When the deadline passed, Truman went before Congress to seek the power to deny seniority rights to strikers and to draft strikers into the armed forces. Just as Truman reached the climax of his speech, he received a note saying that the strike was “settled on the terms proposed by the President.”
So he didn't even have to go through with that one.
Doing as Truman did then, is not really on the table because the wildcat strikers in question this time - are in Congress.
There are also other problems with using the 14th to short-circuit this crisis - and that begins with the text of the 14th itself.
The validity of the public debt of the United States, authorized by law, including debts incurred for payment of pensions and bounties for services in suppressing insurrection or rebellion, shall not be questioned.
It's the "authorized by law" portion that troubles me because Congress makes the Laws, so this wouldn't seem to apply to any section of debt not so authorized by the Congresses legal authority.
Also what doesn't "Validity of the Debt" really mean, that the debt is or isn't real? No one can say that debt is false?
As I found on this blog.
I do not think it is a winning argument. Article 1, Section 8 gives Congress the power to pay debts and borrow money. One could argue that Amendment 14 altered this by adding to the President’s power by saying the validity of the debt should not be questioned. An historical read of this amendment, however, clearly weakens that claim — it is focused on the Civil period and its aftermath. Nonetheless a literal interpretation (e.g., just the text, not historical context) at least creates an opening for that argument.

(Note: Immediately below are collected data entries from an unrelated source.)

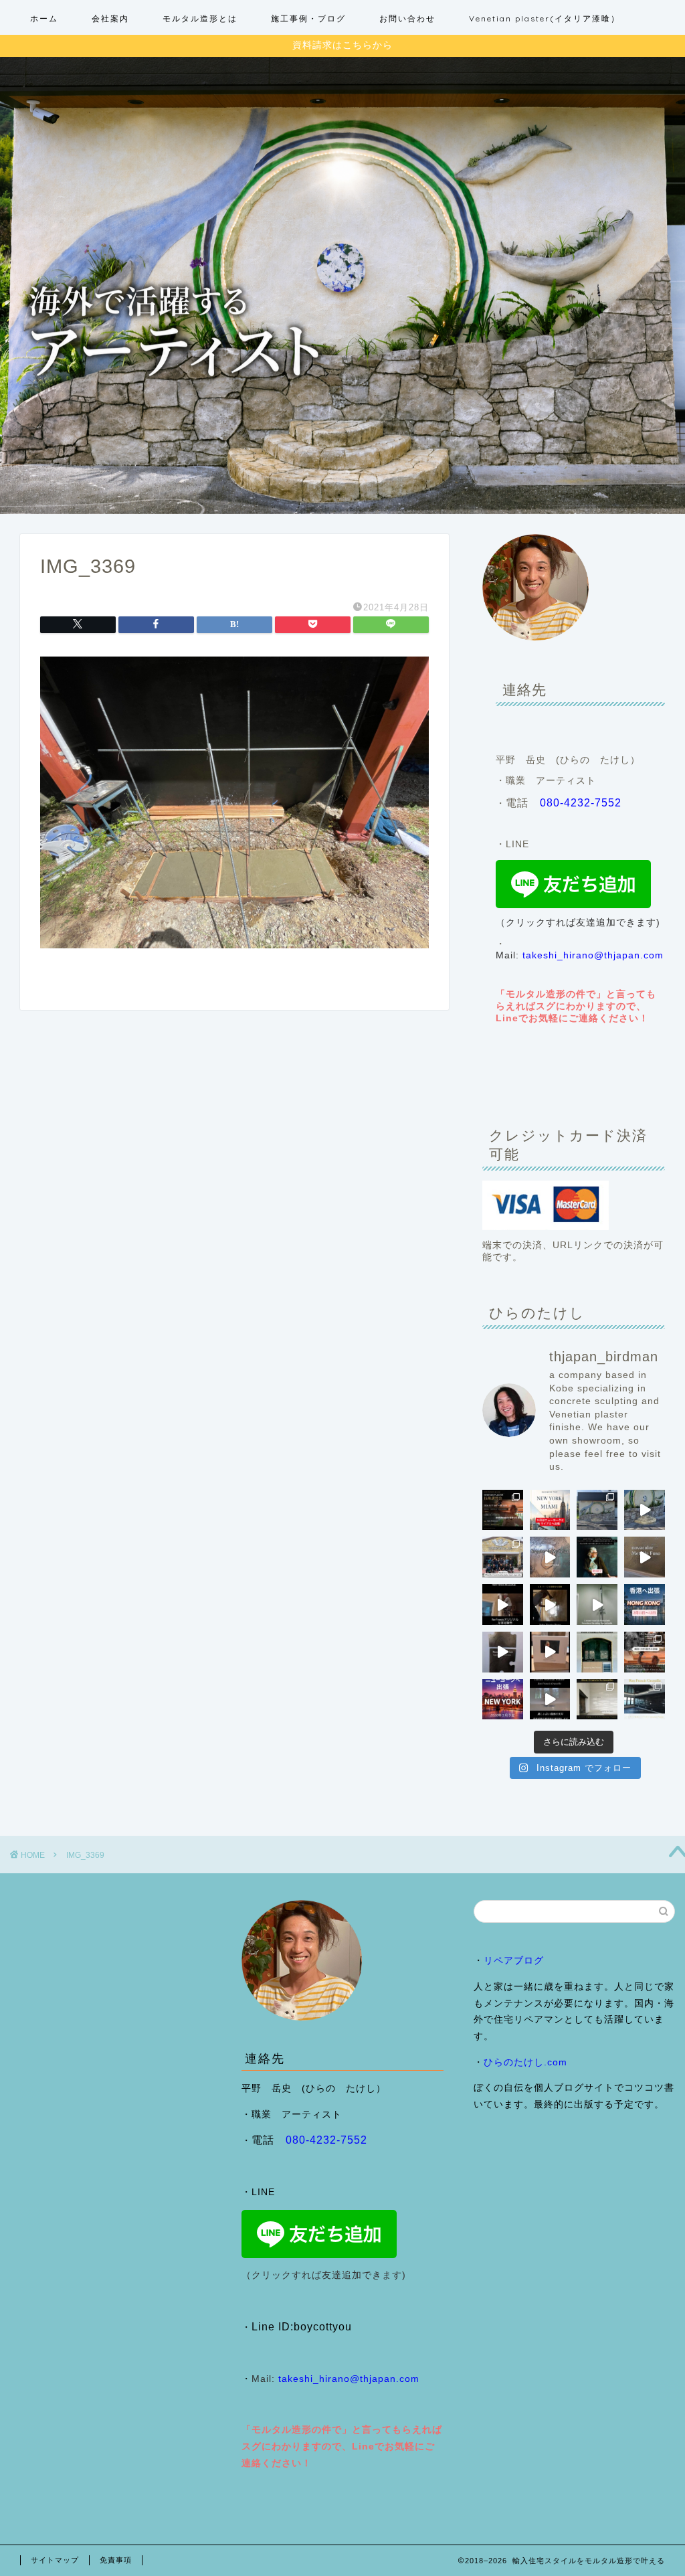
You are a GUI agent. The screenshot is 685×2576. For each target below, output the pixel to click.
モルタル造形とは (200, 18)
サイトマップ (55, 2560)
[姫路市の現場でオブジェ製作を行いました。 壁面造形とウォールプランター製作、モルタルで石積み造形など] (597, 1510)
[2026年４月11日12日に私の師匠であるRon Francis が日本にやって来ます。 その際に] (597, 1557)
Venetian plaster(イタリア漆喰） (544, 18)
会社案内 (110, 18)
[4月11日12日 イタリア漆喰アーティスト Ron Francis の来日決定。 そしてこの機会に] (502, 1604)
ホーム (44, 18)
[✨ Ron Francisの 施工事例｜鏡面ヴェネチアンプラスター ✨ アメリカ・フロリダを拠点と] (550, 1699)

Yes the section on "insurrection or rebellion" seems to be suggestion that the government as a whole would have special ability to borrow in order to quell that rebellion, not that we can keep paying social security checks (which admittedly, didn't exist).
Legal Scholars seem to agree more with that view as well.

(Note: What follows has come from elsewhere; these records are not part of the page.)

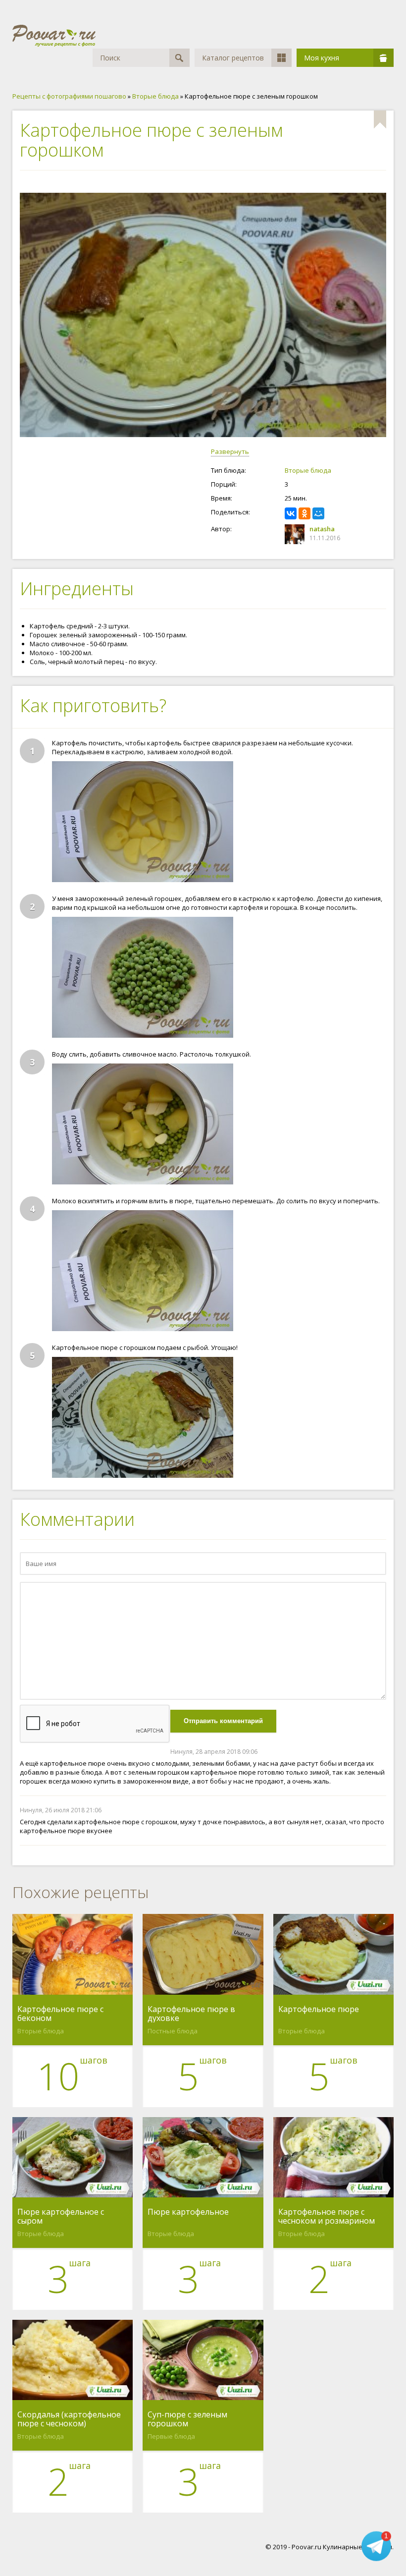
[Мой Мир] (318, 513)
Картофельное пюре (318, 2010)
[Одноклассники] (304, 513)
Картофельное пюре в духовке (191, 2013)
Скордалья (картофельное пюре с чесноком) (69, 2419)
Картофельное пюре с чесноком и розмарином (326, 2216)
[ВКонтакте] (291, 513)
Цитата (376, 1751)
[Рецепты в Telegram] (376, 2546)
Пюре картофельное (188, 2212)
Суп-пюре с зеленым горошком (187, 2419)
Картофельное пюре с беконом (60, 2013)
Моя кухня (321, 57)
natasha (322, 528)
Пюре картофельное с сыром (60, 2216)
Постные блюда (173, 2030)
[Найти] (179, 58)
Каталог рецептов (233, 57)
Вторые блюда (308, 470)
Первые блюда (171, 2436)
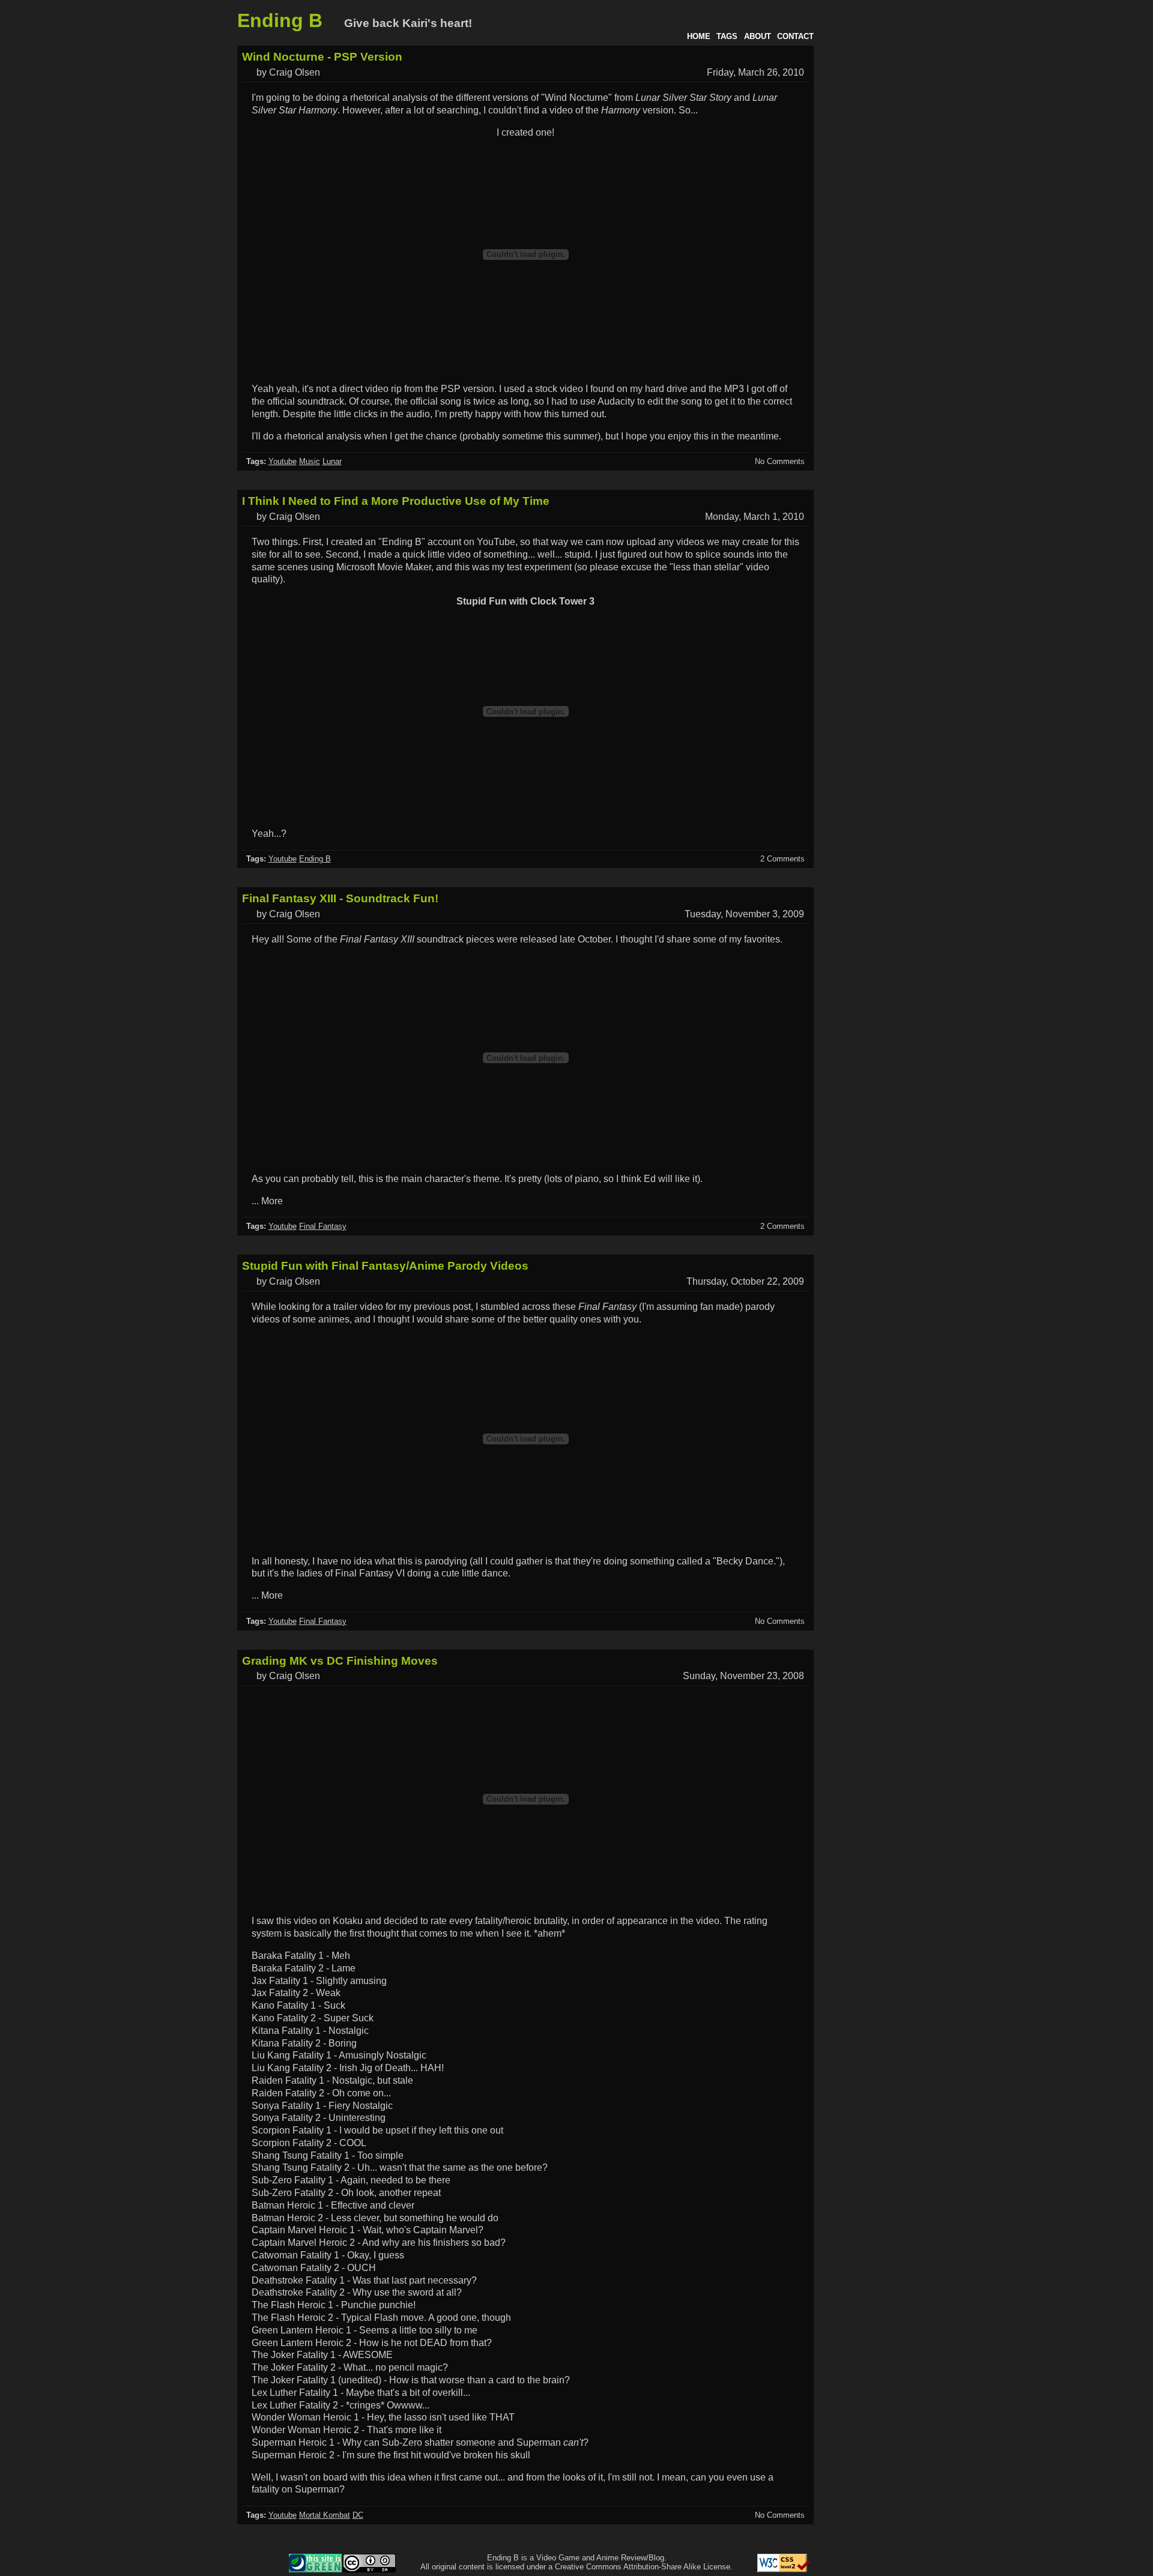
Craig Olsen (294, 72)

The provision in question, Section 4 of the amendment, was meant to ensure the payment of Union debts after the Civil War and to disavow Confederate ones. The Supreme Court has said in passing that those words have outlived the historical moment that gave rise to them.
Yeah, well, that's not good.
The words of the provision are in important ways quite vague. “Nobody would argue,” said Sanford Levinson, a law professor at the University of Texas, “that Section 4 is clear in its meaning, other than at the time everyone thought that the South, if they ever got back in control, would not pay Civil War debt.”
“This is not a circumstance,” said Laurence H. Tribe, a law professor at Harvard, “in which the courts have any plausible point of entry.”
Professor Balkin agreed. “This is largely a political question,” he said. “It is unlikely courts would decide these questions.”
Yes, but just how likely is it - that if Obama invokes this obscure and dubious power, or similarly attempted to call a "National Emergency" which granted him some powers not explicitly outlined in the Constitution - how likely would this Congress respond with Impeachment Charges?
Professor Levinson was less certain. Impeachment by the House of Representatives “seems to me quite likely.” But, he added, “it is also literally unimaginable that the Senate would convict.”
I agree, they probably wouldn't be able to convict and remove him - but seriously
If we thought the last few weeks have been like watching a three-ring circus in a swamp, that would pretty much be like setting the tent on Fire.
The truth is that something has got to give - while Boehner is waisting time breaking arms and getting squat from the Debt Jihadists in his party - we're inching closer and closer to this... a full-stop to Payments for all Active Duty Military, the VA, the DOJ, including the FBI, Department of Energy (who handing the hunting for Lose Nukes) and Air Traffic Controllers.
There's got to be better way.
Vyan
10:51 AM PT: Better options such as a Clean Debt Ceiling Vote, which Thinkprogress reports they've found 267 House Votes for. We do this and this game of Debt-Chicken is over.